Work to do:
(a) From the Libya war powers post, copy the passage starting at "Exhibit 2: Richard" and ending at "statement is true.".
(b) In the Libya war powers post, how soon must the President submit the written report described in Section 4?
(c) List every basis that the Libya war powers post's excerpt of Section 2(c) gives for the President's exercise of Commander-in-Chief powers to introduce United States Armed Forces into hostilities.
--- Document ---
Libya: War Powers Resolution of 1973 violated? You decide
As I mentioned in “We do not see things as they are; we see them as we are” (June 17), I think anyone interested in understanding the things around us needs to reason on the basis of evidence.
In that spirit, today I’m just going to set out the evidence (with links for you to follow up); many in Congress and the Senate are pressing to influence or end US intervention in Libya, and we’ve seen many others, including the administration, giving their views the last few days.
Exhibit 1: U.S. Constitution, Article 1 - The Legislative Branch
“The Congress shall have Power… To declare War, grant Letters of Marque and Reprisal, and make Rules concerning Captures on Land and Water….”
Exhibit 2: Richard L. Madden, “House and Senate Override Veto by Nixon on Curb of War Powers; Backers of Bill Win 3-Year Fight,” New York Times, 11/8/73.
For some reason many people seem to think the act never took on the force of law (including the PBS Newshour) or merely mandates that the president “consult” Congress; neither statement is true.
Exhibit 3: Excerpts from the War Powers Resolution of 1973 (passed over president Nixon’s veto, 11/7/73):
SEC. 2. (c)
The constitutional powers of the President as Commander-in-Chief to introduce United States Armed Forces into hostilities, or into situations where imminent involvement in hostilities is clearly indicated by the circumstances, are exercised only pursuant to (1) a declaration of war, (2) specific statutory authorization, or (3) a national emergency created by attack upon the United States, its territories or possessions, or its armed forces.
The President in every possible instance shall consult with Congress before introducing United States Armed Forces into hostilities or into situations where imminent involvement in hostilities is clearly indicated by the circumstances, and after every such introduction shall consult regularly with the Congress until United States Armed Forces are no longer engaged in hostilities or have been removed from such situations….
SEC. 4
In the absence of a declaration of war, in any case in which United States Armed Forces are introduced—the President shall submit within 48 hours to the Speaker of the House of Representatives and to the President pro tempore of the Senate a report, in writing, setting forth—
- into hostilities or into situations where imminent involvement in hostilities is clearly indicated by the circumstances;
- into the territory, airspace or waters of a foreign nation, while equipped for combat, except for deployments which relate solely to supply, replacement, repair, or training of such forces; or
- in numbers which substantially enlarge United States Armed Forces equipped for combat already located in a foreign nation;
- (A) the circumstances necessitating the introduction of United States Armed Forces;
- (B) the constitutional and legislative authority under which such introduction took place; and
- (C) the estimated scope and duration of the hostilities or involvement….
SEC. 5 (b)
--- Dataset content ---
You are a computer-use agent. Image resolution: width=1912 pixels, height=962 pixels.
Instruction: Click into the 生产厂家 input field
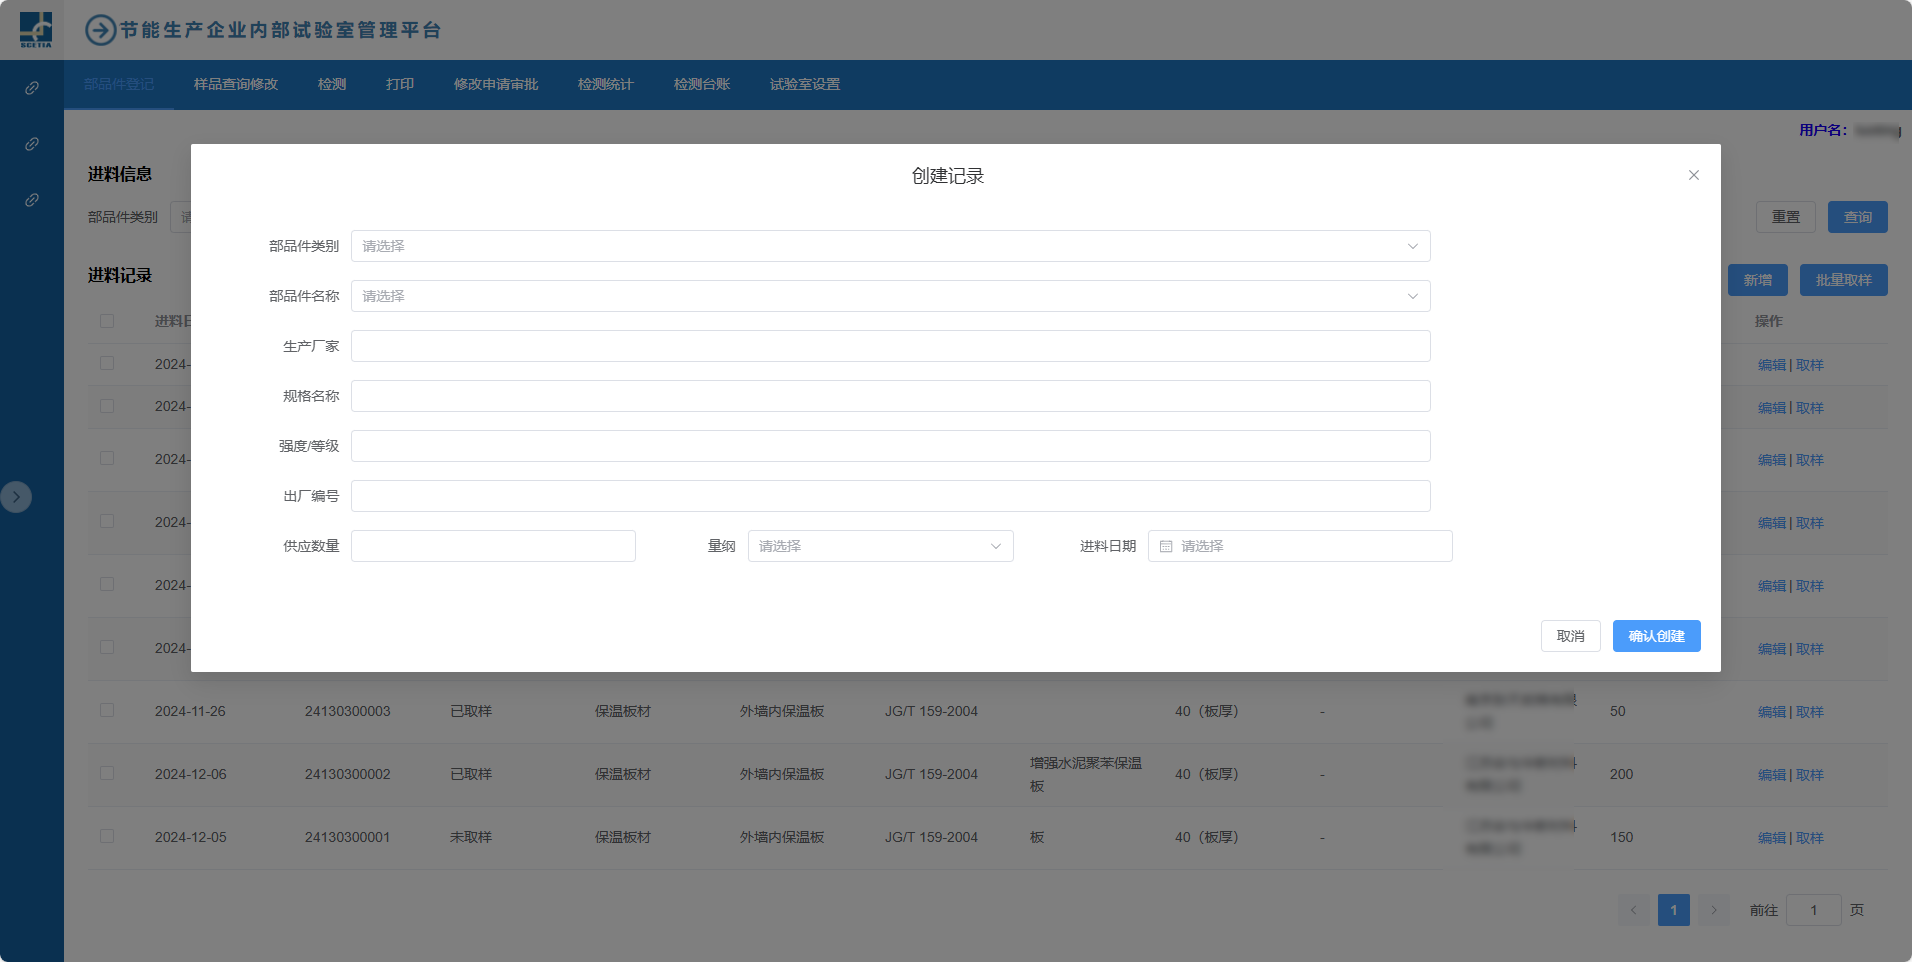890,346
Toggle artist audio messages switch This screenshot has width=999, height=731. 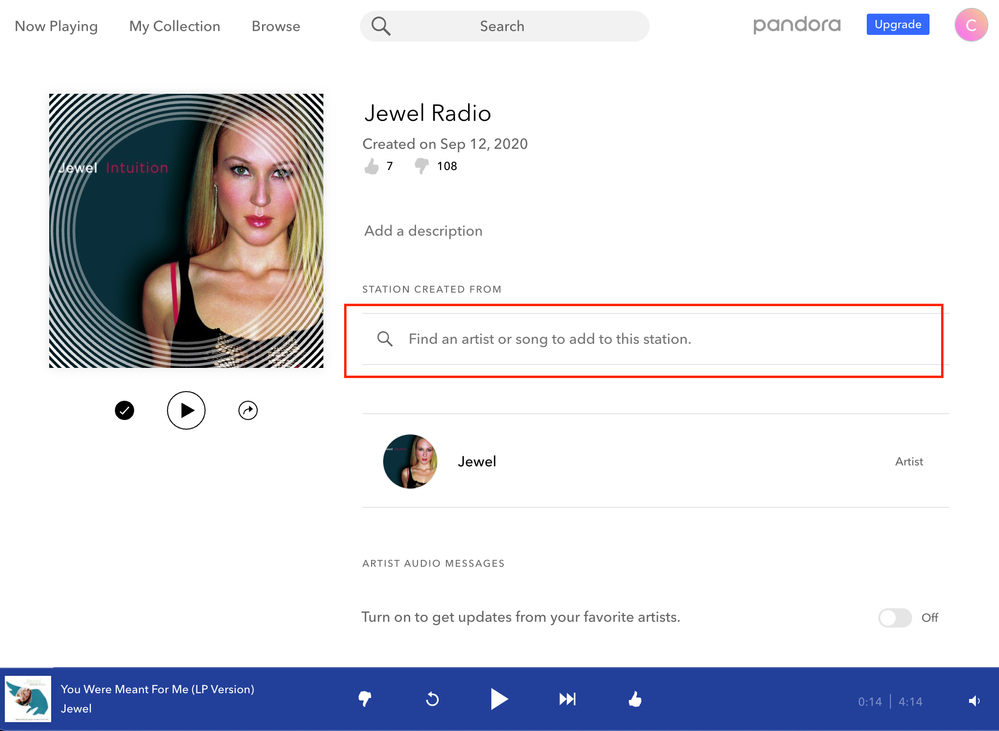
---
--- Dataset content ---
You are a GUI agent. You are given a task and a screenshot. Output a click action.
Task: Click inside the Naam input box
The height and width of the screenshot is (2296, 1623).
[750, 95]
---
--- Dataset content ---
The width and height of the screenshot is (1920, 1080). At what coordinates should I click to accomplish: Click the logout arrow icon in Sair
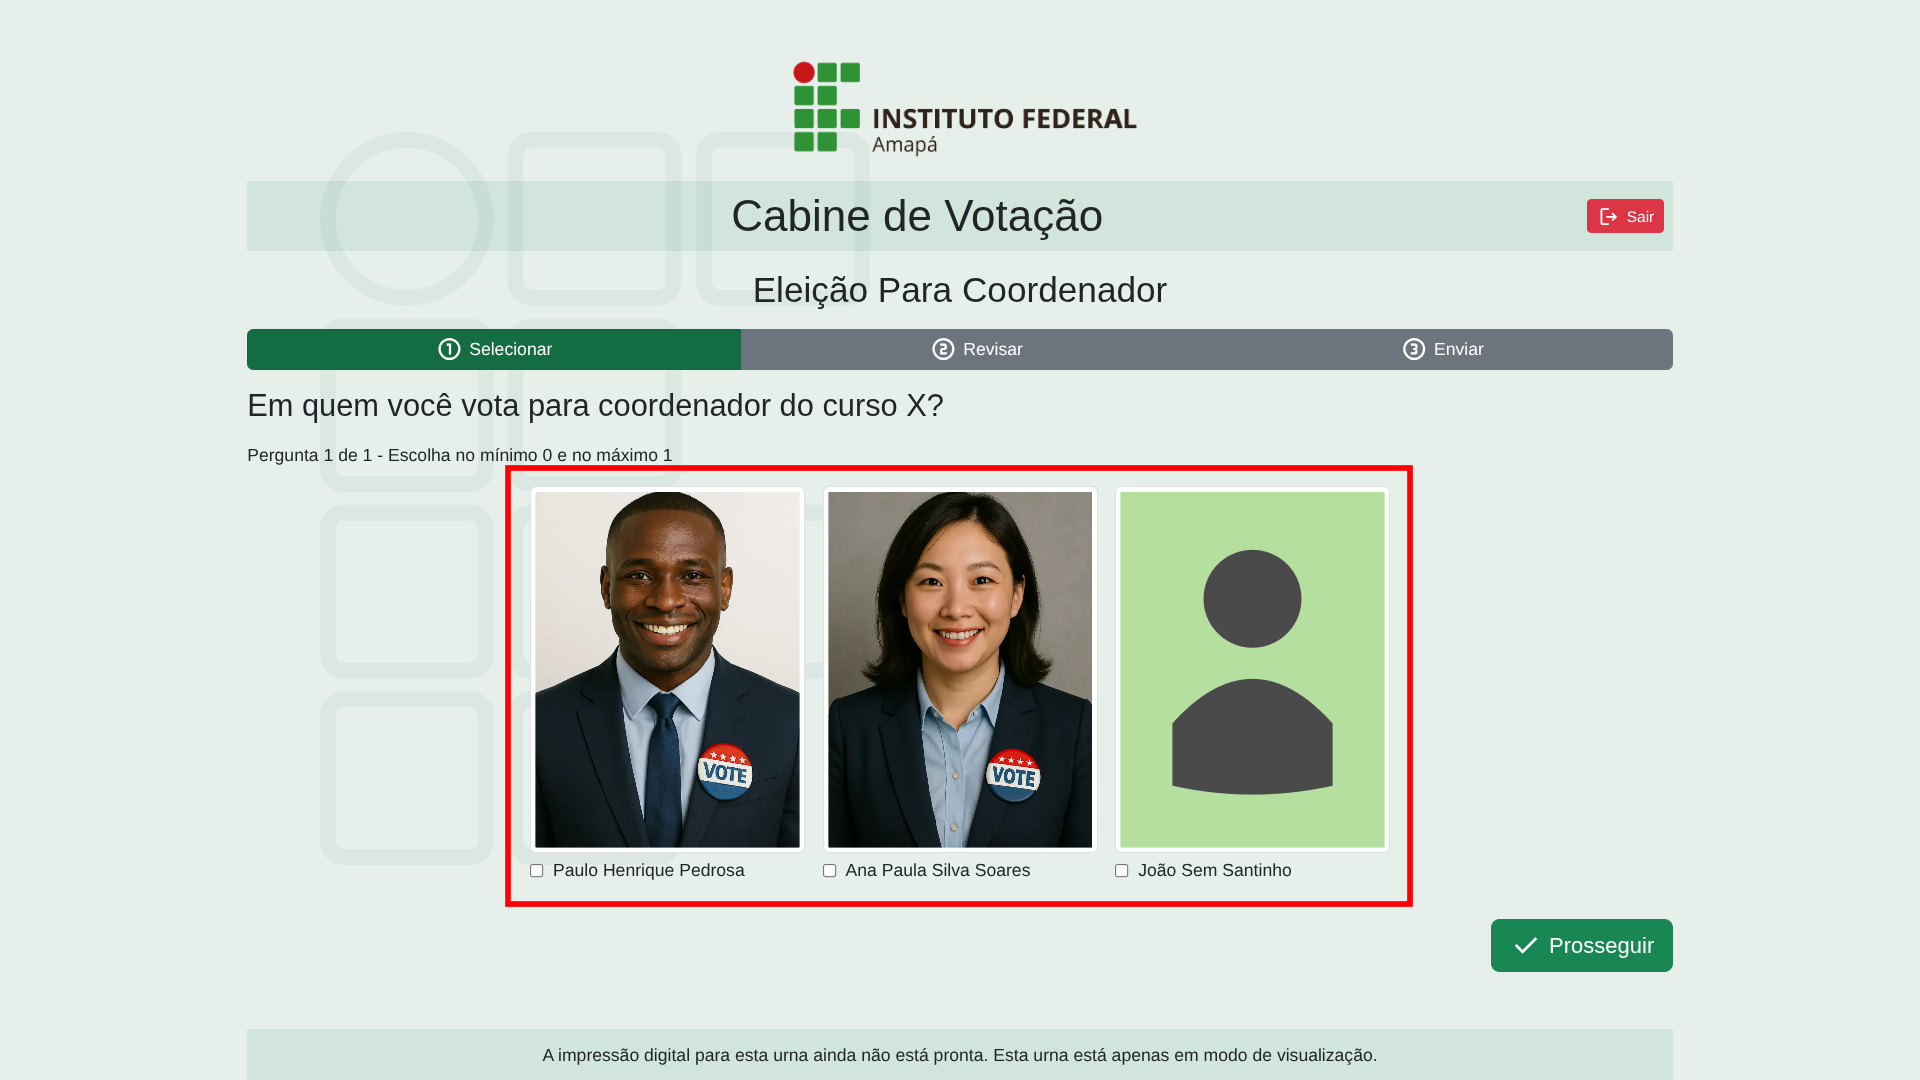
---
Full solutions:
(a)
Exhibit 2: Richard L. Madden, “House and Senate Override Veto by Nixon on Curb of War Powers; Backers of Bill Win 3-Year Fight,” New York Times, 11/8/73.
For some reason many people seem to think the act never took on the force of law (including the PBS Newshour) or merely mandates that the president “consult” Congress; neither statement is true.

(b) Within 48 hours.

(c)
- A declaration of war
- Specific statutory authorization
- A national emergency created by attack upon the United States, its territories or possessions, or its armed forces